Zero-trust on-device PII/PHI redaction for sensitive documents. Redacto runs a 4-layer LLM pipeline (Classify → Detect → Redact → Validate) entirely on-device using LiteRT-LM and Gemma 4 E2B — no cloud, no INTERNET permission, no BAA required. Supports 7 document categories: Medical, Financial, Legal, Tactical, Journalism, Field Service, and General.
Built for the Qualcomm × Google LiteRT Developer Hackathon 2026 by team Edge Artists.
- Android Studio Meerkat or later
- Android SDK 36, JDK 21 (bundled with Android Studio)
- Device: any arm64 Android 12+ device with 8+ GB RAM (tested on Galaxy S25 Ultra and S24)
Download from litert-community/gemma-4-E2B-it-litert-lm on HuggingFace (Apache 2.0 license):
| File | Size | Use |
|---|---|---|
gemma-4-E2B-it.litertlm |
~2.4 GB | CPU/GPU inference (all devices) |
gemma-4-E2B-it_qualcomm_sm8750.litertlm |
~2.8 GB | Snapdragon 8 Elite NPU (S25 Ultra only) |
The GPU/CPU model must be pushed manually.

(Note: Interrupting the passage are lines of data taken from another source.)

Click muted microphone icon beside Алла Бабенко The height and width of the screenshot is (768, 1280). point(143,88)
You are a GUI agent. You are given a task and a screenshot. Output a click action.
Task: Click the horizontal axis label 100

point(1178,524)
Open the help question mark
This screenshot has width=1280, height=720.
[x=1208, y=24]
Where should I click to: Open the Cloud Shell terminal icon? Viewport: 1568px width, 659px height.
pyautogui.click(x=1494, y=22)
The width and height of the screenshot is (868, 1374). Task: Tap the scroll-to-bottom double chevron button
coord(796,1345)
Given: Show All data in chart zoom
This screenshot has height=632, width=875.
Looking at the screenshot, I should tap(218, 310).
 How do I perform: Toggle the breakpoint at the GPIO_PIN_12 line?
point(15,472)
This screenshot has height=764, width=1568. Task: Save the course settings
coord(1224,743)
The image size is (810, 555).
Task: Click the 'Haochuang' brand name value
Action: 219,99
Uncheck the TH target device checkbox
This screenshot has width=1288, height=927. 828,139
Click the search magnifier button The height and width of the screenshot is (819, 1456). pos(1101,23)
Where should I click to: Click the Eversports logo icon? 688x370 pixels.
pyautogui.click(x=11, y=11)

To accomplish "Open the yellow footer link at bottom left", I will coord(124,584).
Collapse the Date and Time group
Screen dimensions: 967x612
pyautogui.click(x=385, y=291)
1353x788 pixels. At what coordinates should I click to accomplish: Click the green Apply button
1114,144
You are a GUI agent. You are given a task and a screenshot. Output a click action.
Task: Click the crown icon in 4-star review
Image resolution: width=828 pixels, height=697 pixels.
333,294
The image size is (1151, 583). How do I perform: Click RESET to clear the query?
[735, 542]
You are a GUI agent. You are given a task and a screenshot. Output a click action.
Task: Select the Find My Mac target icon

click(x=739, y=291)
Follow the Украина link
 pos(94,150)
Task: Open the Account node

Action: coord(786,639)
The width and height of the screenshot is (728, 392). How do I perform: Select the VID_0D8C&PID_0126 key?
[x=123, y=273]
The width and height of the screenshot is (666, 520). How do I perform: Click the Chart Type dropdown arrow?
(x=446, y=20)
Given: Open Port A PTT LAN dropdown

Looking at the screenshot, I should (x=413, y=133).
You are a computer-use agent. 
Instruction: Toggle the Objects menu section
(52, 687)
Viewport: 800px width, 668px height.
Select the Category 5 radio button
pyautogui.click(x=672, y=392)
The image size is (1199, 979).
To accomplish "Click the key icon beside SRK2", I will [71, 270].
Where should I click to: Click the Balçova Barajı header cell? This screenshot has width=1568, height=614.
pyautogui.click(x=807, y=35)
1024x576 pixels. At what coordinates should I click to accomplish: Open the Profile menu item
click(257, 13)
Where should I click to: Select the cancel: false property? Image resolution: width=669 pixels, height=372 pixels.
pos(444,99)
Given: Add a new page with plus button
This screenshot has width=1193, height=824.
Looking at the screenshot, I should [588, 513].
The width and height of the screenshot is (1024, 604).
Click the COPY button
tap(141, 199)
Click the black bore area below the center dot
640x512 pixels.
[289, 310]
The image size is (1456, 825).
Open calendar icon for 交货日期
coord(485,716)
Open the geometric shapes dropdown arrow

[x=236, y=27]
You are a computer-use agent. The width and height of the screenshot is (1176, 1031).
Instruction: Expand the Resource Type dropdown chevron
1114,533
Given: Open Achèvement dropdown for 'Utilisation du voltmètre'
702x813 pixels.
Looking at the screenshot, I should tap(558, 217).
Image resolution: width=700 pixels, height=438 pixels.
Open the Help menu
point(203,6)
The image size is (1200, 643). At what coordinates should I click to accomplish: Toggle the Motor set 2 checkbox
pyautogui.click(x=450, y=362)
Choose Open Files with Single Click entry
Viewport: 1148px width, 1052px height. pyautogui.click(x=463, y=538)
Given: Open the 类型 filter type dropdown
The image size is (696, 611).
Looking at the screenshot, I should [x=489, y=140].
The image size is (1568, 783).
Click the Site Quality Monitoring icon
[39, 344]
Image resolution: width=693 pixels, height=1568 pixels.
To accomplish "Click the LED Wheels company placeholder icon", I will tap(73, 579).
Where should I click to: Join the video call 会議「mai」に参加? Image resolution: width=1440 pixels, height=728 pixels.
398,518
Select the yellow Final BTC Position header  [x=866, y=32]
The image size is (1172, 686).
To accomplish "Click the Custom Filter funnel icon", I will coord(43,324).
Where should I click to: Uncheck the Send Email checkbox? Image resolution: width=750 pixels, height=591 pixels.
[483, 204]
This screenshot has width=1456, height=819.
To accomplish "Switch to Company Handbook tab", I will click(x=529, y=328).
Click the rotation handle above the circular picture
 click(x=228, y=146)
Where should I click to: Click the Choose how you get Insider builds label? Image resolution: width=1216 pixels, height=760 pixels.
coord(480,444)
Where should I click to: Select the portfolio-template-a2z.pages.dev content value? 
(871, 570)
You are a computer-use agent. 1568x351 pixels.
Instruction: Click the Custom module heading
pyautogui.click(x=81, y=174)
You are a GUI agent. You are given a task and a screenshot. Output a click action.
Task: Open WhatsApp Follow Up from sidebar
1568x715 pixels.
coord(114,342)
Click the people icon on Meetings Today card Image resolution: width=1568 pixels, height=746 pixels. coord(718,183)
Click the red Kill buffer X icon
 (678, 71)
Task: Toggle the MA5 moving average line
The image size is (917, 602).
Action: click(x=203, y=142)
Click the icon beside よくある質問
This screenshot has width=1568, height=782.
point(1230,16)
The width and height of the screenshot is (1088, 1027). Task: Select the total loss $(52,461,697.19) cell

The NPU model is bundled in the APK and auto-extracts on first launch — but you can also push it manually if needed.
# GPU/CPU model (required — works on all devices)
adb push gemma-4-E2B-it.litertlm /sdcard/Android/data/com.example.redacto/files/gemma4.litertlm
# NPU model (optional push — auto-extracted from APK assets on first launch)
# Only works on S25 Ultra (Snapdragon 8 Elite / SM8750)
adb push gemma-4-E2B-it_qualcomm_sm8750.litertlm /sdcard/Android/data/com.example.redacto/files/gemma4_npu.litertlmVerify models are in place:
adb shell ls -la /sdcard/Android/data/com.example.redacto/files/export JAVA_HOME="/Applications/Android Studio.app/Contents/jbr/Contents/Home"
export ANDROID_HOME="$HOME/Library/Android/sdk"
./gradlew installDebugNote: The
JAVA_HOMEpath above is for macOS. On Linux/Windows, point it to your Android Studio bundled JDK location.
adb shell am start -n com.example.redacto/.MainActivityThe engine cold-starts on first run (~10s for GPU, ~14s for NPU). Subsequent launches use the AOT cache (~2s).
The app defaults to NPU, which will crash on devices without the Snapdragon 8 Elite. To force GPU mode before first launch:
echo '<?xml version="1.0" encoding="utf-8" standalone="yes" ?><map><string name="selected_variant">GPU</string></map>' > /tmp/redacto_prefs.xml
adb push /tmp/redacto_prefs.xml /data/local/tmp/redacto_prefs.xml
adb shell "run-as com.example.redacto mkdir -p /data/data/com.example.redacto/shared_prefs && run-as com.example.redacto cp /data/local/tmp/redacto_prefs.xml /data/data/com.example.redacto/shared_prefs/redacto_prefs.xml"Or use CPU instead of GPU if your device lacks OpenCL support.
applicationId: com.example.redacto
compileSdk: 36
minSdk: 31
targetSdk: 36
abiFilters: arm64-v8a
largeHeap: true (required for 2.4 GB model)
permissions: No INTERNET
A single LLM call asked to simultaneously classify, detect, replace, and verify produces inconsistent results. Redacto separates concerns — each layer runs a fresh conversation with a purpose-built prompt.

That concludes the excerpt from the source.